¿No os ha pasado nunca cuando deseas no despertarte del sueño porque quieres saber como acabará? A mi me sucede a menudo, la última vez me encontraba en la playa, aún puedo notar la arena entre mis dedos, el sonido del mar resonaba en mis oídos y la brisa marina chocaba en mi cara, cuando me desperté era mi sobrina soplándome (creía que estaba muerta o algo por el estilo).
No voy a entrar en teorías sobre el significado de los sueños, eso se lo dejo a los expertos de la materia… Pero os voy a decir algo, no todo el mundo tiene el don de soñar.
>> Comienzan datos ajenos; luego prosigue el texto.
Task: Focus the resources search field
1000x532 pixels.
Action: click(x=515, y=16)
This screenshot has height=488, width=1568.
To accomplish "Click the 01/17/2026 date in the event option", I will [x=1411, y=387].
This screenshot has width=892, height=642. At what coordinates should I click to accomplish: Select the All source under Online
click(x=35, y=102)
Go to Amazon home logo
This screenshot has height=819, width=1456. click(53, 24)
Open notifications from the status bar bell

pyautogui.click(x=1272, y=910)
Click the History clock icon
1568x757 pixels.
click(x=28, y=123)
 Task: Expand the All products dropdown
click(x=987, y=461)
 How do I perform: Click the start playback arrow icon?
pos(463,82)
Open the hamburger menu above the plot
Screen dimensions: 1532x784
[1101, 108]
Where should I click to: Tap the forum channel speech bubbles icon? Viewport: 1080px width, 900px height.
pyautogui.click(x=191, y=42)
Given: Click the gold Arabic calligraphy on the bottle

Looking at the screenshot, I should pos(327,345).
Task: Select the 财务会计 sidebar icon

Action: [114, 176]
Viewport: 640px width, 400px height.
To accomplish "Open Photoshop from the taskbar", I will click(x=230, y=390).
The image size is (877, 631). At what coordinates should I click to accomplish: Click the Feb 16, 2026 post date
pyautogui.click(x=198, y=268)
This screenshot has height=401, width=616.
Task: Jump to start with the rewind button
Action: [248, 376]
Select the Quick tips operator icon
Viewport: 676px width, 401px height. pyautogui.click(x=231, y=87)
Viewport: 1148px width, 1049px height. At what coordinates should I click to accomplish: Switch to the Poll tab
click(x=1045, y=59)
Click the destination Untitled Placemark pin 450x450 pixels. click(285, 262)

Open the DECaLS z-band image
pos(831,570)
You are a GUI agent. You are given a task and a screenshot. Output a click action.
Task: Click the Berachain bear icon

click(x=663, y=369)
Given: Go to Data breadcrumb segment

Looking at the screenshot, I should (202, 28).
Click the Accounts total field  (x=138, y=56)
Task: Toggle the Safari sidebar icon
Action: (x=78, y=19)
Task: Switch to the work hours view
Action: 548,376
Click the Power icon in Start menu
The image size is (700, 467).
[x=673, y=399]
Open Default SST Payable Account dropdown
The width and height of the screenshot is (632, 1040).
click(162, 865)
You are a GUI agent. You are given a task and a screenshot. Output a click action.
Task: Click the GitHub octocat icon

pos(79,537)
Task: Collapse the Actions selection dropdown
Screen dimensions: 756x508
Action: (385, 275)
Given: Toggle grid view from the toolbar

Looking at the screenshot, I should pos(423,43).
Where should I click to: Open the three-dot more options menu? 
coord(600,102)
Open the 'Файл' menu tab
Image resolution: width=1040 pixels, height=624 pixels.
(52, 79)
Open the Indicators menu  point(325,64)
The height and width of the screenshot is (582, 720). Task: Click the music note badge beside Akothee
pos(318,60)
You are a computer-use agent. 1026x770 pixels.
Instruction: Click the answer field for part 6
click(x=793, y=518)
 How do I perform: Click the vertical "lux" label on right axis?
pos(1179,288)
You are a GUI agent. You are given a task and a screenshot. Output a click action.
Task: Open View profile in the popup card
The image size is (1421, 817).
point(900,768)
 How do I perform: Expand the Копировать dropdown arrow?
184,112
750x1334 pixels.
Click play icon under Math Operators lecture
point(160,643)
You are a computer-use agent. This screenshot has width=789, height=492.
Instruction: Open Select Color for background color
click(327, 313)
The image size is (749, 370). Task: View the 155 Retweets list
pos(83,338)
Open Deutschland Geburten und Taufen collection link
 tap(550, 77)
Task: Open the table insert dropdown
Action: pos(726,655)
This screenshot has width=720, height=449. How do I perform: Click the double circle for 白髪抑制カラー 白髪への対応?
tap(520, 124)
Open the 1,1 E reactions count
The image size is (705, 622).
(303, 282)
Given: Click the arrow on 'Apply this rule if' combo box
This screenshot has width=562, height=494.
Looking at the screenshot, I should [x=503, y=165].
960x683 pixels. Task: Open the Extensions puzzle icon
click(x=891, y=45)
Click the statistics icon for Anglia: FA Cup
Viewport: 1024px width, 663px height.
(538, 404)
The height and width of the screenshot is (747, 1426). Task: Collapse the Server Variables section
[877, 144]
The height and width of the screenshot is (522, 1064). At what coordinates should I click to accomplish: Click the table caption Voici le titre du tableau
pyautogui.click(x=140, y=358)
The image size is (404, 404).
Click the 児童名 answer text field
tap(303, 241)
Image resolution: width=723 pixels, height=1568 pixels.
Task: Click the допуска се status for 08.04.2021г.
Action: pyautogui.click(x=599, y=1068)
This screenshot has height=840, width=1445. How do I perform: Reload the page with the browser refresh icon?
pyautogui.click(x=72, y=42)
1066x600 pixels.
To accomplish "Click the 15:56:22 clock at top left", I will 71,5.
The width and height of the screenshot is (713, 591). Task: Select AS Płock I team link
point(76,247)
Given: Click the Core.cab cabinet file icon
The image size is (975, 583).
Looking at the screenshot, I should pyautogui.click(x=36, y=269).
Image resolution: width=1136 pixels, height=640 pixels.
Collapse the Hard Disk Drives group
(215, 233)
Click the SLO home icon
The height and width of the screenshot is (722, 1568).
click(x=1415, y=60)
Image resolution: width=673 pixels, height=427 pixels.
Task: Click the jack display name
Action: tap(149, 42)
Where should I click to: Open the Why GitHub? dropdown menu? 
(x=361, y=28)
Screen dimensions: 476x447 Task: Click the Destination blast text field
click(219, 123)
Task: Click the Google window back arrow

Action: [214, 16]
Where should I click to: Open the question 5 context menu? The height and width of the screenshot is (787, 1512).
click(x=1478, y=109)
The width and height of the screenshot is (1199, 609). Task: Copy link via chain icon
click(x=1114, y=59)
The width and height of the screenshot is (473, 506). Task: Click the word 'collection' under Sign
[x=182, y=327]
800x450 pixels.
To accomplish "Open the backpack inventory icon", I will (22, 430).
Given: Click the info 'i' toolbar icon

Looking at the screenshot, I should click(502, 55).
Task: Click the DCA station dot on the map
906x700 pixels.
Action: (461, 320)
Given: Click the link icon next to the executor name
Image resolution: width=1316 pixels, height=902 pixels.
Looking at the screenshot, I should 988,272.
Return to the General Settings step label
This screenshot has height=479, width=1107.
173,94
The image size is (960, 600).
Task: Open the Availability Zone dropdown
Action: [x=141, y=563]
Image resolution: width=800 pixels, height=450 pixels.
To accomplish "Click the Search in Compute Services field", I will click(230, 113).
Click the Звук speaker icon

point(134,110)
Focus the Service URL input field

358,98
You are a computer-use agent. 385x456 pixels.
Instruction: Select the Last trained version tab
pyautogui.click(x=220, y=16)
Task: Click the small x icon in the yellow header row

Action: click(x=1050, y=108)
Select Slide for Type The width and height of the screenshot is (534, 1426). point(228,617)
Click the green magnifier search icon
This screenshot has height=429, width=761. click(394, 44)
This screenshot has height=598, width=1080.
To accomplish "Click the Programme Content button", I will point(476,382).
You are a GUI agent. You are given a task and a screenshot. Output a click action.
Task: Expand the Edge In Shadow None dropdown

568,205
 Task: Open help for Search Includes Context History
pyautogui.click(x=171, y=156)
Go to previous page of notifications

“Me compraba los libros a escondidas, y se me pasaban las horas viviendo aquellas historias. Olvidando hacer los recados”. Mi abuela me ha contado esa historia unas cuantas veces, no podría decir cuántas con exactitud. Siempre que me habla de su madre y de su pasión por la lectura, por vivir aventuras que se hacían reales más allá del papel, su cara vuelve a adquirir esa inocencia que solo se tiene durante la niñez. Sus ojos se abren un poco más de lo habitual. Sus manos empiezan a trabajar algo más rápido, gesticulando al ritmo que marca cada palabra. Sonríe recordando. Y yo sonrío mientras ella recuerda.
Me hace gracia ver que ya solo se acuerda de lo que ocurrió años atrás, cuando todos sus seres especiales todavía estaban a su lado. Lo que hizo ayer o lo que ha comido esta mañana, no importa, no queda, no se recuerda. Memoria selectiva. Memoria del corazón.
La imagino leyendo bajo la luz de la vela, del mismo modo que mi hermana me leía y yo escuchaba los desenlaces mientras dibujaba vestidos. Cosas con las que un niño se siente el rey del mundo y mucho más, tal vez. De 92 años, ese recuerdo es uno de sus favoritos. De 25 años, dibujar, es uno de los míos. Ella no habla de cuando tuvo una televisión por primera vez o de cuando discutió con la vecina del primero. No habla de cuando jugaba a la brisca o de cuando trabajaba haciendo gafas. Los recuerdos, las diapositivas supongo que siguen ahí. Pero no, no habla de ello.
En cambio, siempre recuerda, cuando pasamos por una librería, que ahí era donde compraba los amasijos de libros que, tanto adoraba leer. También recuerda siempre cómo mi abuelo adoraba las siestas y sus tapitas en el bar. Que nunca le ha gustado su nombre, Manolita, pero su padre tenía adoración por él. Aquellos bailes en el pueblo, y qué decir, de las eternas mudanzas…pero poco más.
Las cosas sencillas, un poco de la familia y el amor. Nada más queda en la caja de recuerdos cuando se es mayor. No hay cabida para los malos sentimientos, para lo material, para la belleza fugaz: tienen restringido el paso.
Nosotros, de mayores, no sé bien qué recordaremos. Confío en que toda la frialdad que nos envuelve a diario se acabe convirtiendo en otro tipo de envoltorio. Porque sabemos lo que cuenta, no creo que se nos olvide en ningún momento. Vivimos teniendo presente qué es lo importante, pero creemos que tendremos tiempo para vivirlo cuando tengamos más tiempo, cuando seamos más libres, cuando… no quede tiempo. Somos el enfermo que no pone remedio, el que pasa de tomar la medicina, el que prefiere quejarse con un apuff tirado en la cama antes que levantarse y echarle un par.
Cuando seamos ancianos, porque lo acabaremos siendo, no importará si tenemos o no Wifi, si alguien nos dejó de seguir, si pudimos tener un armario plagado de prendas de marca, si viajamos lo suficiente como para dar envidia a nuestros contactos. No importará lo mucho que nos hayamos dejado la piel tratando de esforzarnos a cada paso dejando de lado lo más increíble: la vida en sí, la vida de los nuestros, nuestra propia vida.
No digas que no tienes tiempo: el tiempo lo crean las ganas. Así que sal, ve a ver a los tuyos, trata de ser feliz y de cumplir tus sueños, haz que tus recuerdos de mañana sean mucho más, que no se conviertan en lo que imaginaste que sería y que nunca pudo ser ¡Y disfruta de lo sencillo!
Tengo al lado una mujer que fue feliz leyendo libros. Tienes detrás de estas letras a una que lo fue diseñando vestidos.